- _REQUIREMENT_:
Your copy should repeat each record below exactly and contain no images.

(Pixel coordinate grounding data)
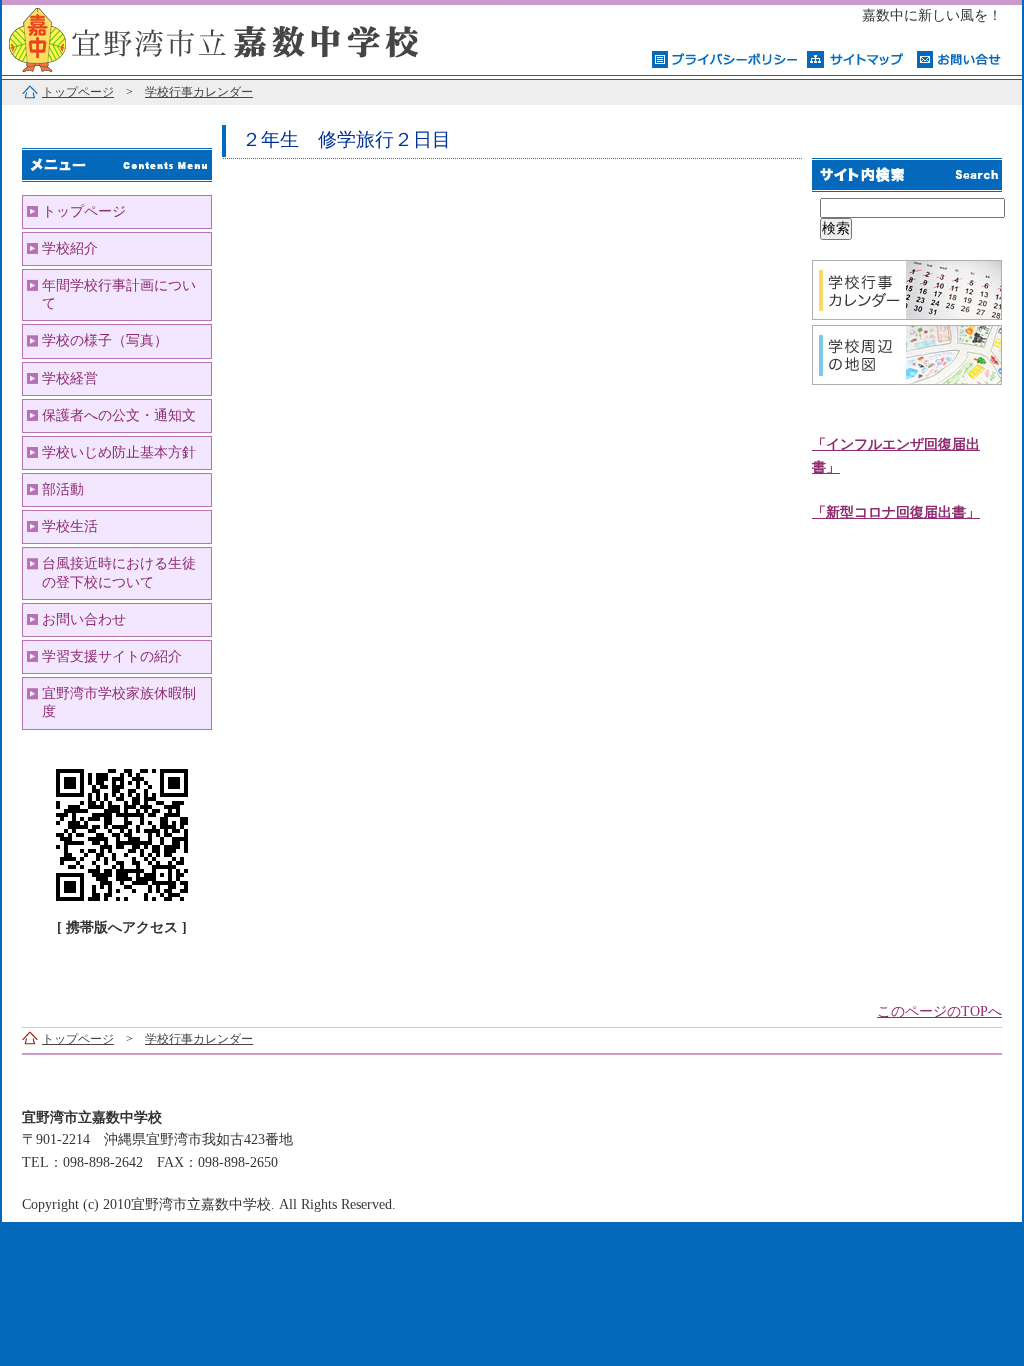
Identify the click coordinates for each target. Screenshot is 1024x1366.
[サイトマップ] (857, 58)
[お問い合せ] (959, 58)
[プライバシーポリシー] (724, 58)
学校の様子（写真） (105, 340)
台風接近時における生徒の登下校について (119, 572)
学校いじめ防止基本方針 (119, 452)
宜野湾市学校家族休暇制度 (119, 702)
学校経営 (70, 378)
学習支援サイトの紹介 (112, 656)
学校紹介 (70, 248)
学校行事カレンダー (199, 92)
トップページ (78, 92)
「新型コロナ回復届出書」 (896, 512)
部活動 (63, 489)
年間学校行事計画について (119, 294)
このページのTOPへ (939, 1011)
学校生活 (70, 526)
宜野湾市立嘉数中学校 (252, 37)
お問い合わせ (84, 619)
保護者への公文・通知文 (119, 415)
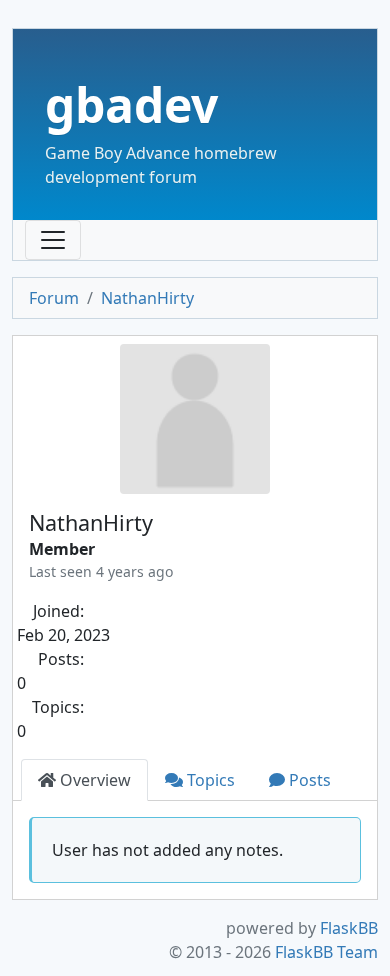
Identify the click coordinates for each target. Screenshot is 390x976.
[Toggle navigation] (53, 240)
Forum (54, 298)
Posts (308, 780)
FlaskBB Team (326, 952)
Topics (209, 780)
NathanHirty (147, 298)
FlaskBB (349, 928)
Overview (93, 780)
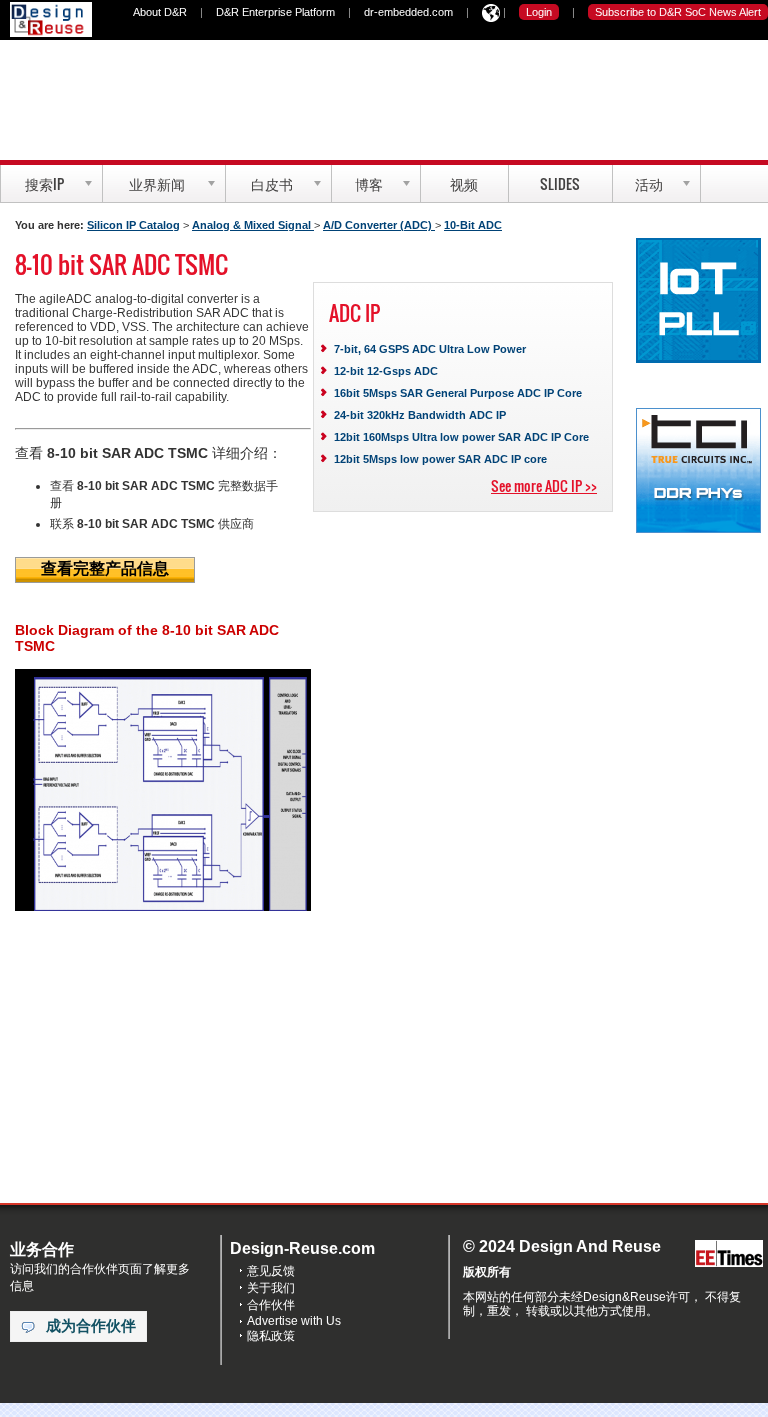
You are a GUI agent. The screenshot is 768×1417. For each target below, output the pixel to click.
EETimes (729, 1254)
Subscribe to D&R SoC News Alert (678, 12)
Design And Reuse (51, 19)
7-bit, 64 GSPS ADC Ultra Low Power (430, 349)
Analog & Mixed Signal (253, 225)
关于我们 (271, 1288)
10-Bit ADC (473, 225)
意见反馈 (271, 1271)
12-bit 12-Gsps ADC (386, 371)
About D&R (160, 12)
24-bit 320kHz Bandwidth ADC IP (420, 415)
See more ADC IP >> (544, 485)
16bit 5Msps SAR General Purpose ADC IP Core (458, 393)
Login (539, 12)
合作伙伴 (271, 1305)
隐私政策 (271, 1336)
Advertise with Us (294, 1321)
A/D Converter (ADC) (379, 225)
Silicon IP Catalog (133, 225)
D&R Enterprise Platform (275, 12)
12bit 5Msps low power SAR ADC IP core (440, 459)
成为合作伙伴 (91, 1326)
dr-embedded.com (408, 12)
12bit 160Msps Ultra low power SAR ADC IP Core (461, 437)
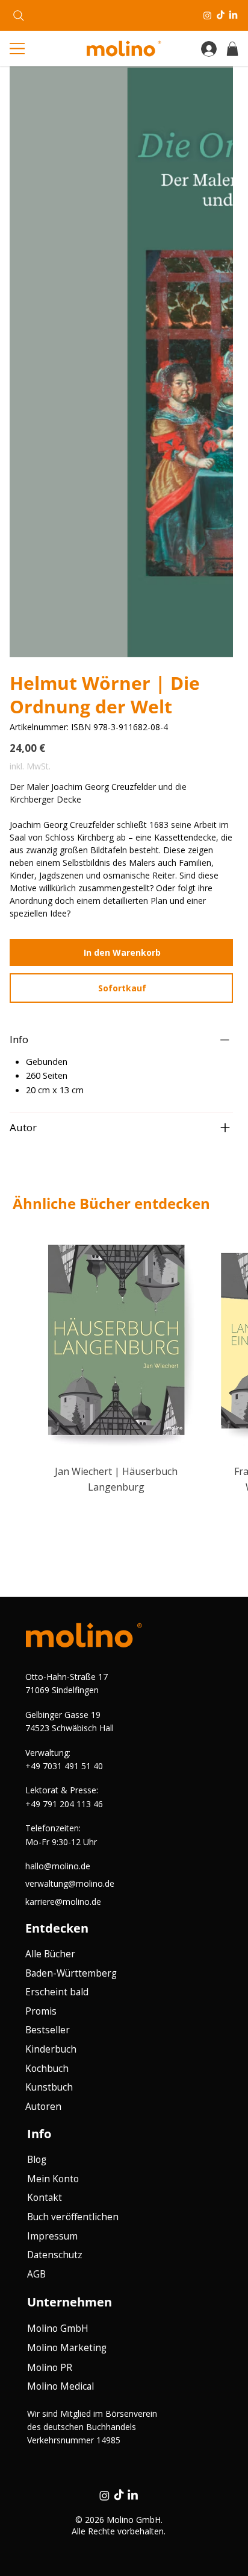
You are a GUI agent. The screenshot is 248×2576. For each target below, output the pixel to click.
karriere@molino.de (63, 1901)
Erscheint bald (56, 1992)
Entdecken (56, 1928)
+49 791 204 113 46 (64, 1804)
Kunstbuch (49, 2087)
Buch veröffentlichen (73, 2217)
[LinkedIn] (233, 15)
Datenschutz (54, 2255)
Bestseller (47, 2030)
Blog (36, 2159)
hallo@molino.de (57, 1866)
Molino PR (49, 2367)
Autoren (43, 2106)
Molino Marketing (67, 2347)
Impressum (52, 2236)
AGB (36, 2274)
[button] (232, 49)
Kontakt (44, 2197)
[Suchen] (19, 16)
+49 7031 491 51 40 (64, 1766)
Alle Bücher (50, 1954)
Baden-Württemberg (71, 1973)
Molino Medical (60, 2386)
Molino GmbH (57, 2328)
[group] (124, 1360)
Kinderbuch (50, 2049)
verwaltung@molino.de (69, 1883)
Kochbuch (47, 2068)
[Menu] (20, 48)
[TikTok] (220, 15)
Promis (41, 2011)
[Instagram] (207, 15)
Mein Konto (53, 2179)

- _RESULT_:
Identify the click coordinates for each target. Screenshot is 1024x1366.
[サイトマップ] (857, 58)
[お問い合せ] (959, 58)
[プライバシーポリシー] (724, 58)
学校の様子（写真） (105, 340)
台風接近時における生徒の登下校について (119, 572)
学校いじめ防止基本方針 (119, 452)
宜野湾市学校家族休暇制度 (119, 702)
学校経営 (70, 378)
学習支援サイトの紹介 (112, 656)
学校紹介 (70, 248)
学校行事カレンダー (199, 92)
トップページ (78, 92)
「新型コロナ回復届出書」 (896, 512)
部活動 (63, 489)
年間学校行事計画について (119, 294)
このページのTOPへ (939, 1011)
学校生活 (70, 526)
宜野湾市立嘉数中学校 (252, 37)
お問い合わせ (84, 619)
保護者への公文・通知文 (119, 415)
Identify the click coordinates for each target. Screenshot is 390x976.
[Toggle navigation] (53, 240)
Forum (54, 298)
Posts (308, 780)
FlaskBB Team (326, 952)
Topics (209, 780)
NathanHirty (147, 298)
FlaskBB (349, 928)
Overview (93, 780)
You are a GUI agent. The screenshot is 768×1417. For each target below, output the pixel to click.
EETimes (729, 1254)
Subscribe to D&R SoC News Alert (678, 12)
Design And Reuse (51, 19)
7-bit, 64 GSPS ADC Ultra Low Power (430, 349)
Analog & Mixed Signal (253, 225)
关于我们 (271, 1288)
10-Bit ADC (473, 225)
意见反馈 (271, 1271)
12-bit 12-Gsps ADC (386, 371)
About D&R (160, 12)
24-bit 320kHz Bandwidth ADC IP (420, 415)
See more ADC IP >> (544, 485)
16bit 5Msps SAR General Purpose ADC IP Core (458, 393)
Login (539, 12)
合作伙伴 (271, 1305)
隐私政策 (271, 1336)
Advertise with Us (294, 1321)
A/D Converter (ADC) (379, 225)
Silicon IP Catalog (133, 225)
D&R Enterprise Platform (275, 12)
12bit 5Msps low power SAR ADC IP core (440, 459)
成为合作伙伴 (91, 1326)
dr-embedded.com (408, 12)
12bit 160Msps Ultra low power SAR ADC IP Core (461, 437)
You are a GUI agent. The screenshot is 248×2576. For each target below, output the pixel to click.
karriere@molino.de (63, 1901)
Erscheint bald (56, 1992)
Entdecken (56, 1928)
+49 791 204 113 46 (64, 1804)
Kunstbuch (49, 2087)
Buch veröffentlichen (73, 2217)
[LinkedIn] (233, 15)
Datenschutz (54, 2255)
Bestseller (47, 2030)
Blog (36, 2159)
hallo@molino.de (57, 1866)
Molino PR (49, 2367)
Autoren (43, 2106)
Molino Marketing (67, 2347)
Impressum (52, 2236)
AGB (36, 2274)
[button] (232, 49)
Kontakt (44, 2197)
[Suchen] (19, 16)
+49 7031 491 51 40 (64, 1766)
Alle Bücher (50, 1954)
Baden-Württemberg (71, 1973)
Molino Medical (60, 2386)
Molino GmbH (57, 2328)
[group] (124, 1360)
Kinderbuch (50, 2049)
verwaltung@molino.de (69, 1883)
Kochbuch (47, 2068)
[Menu] (20, 48)
[TikTok] (220, 15)
Promis (41, 2011)
[Instagram] (207, 15)
Mein Konto (53, 2179)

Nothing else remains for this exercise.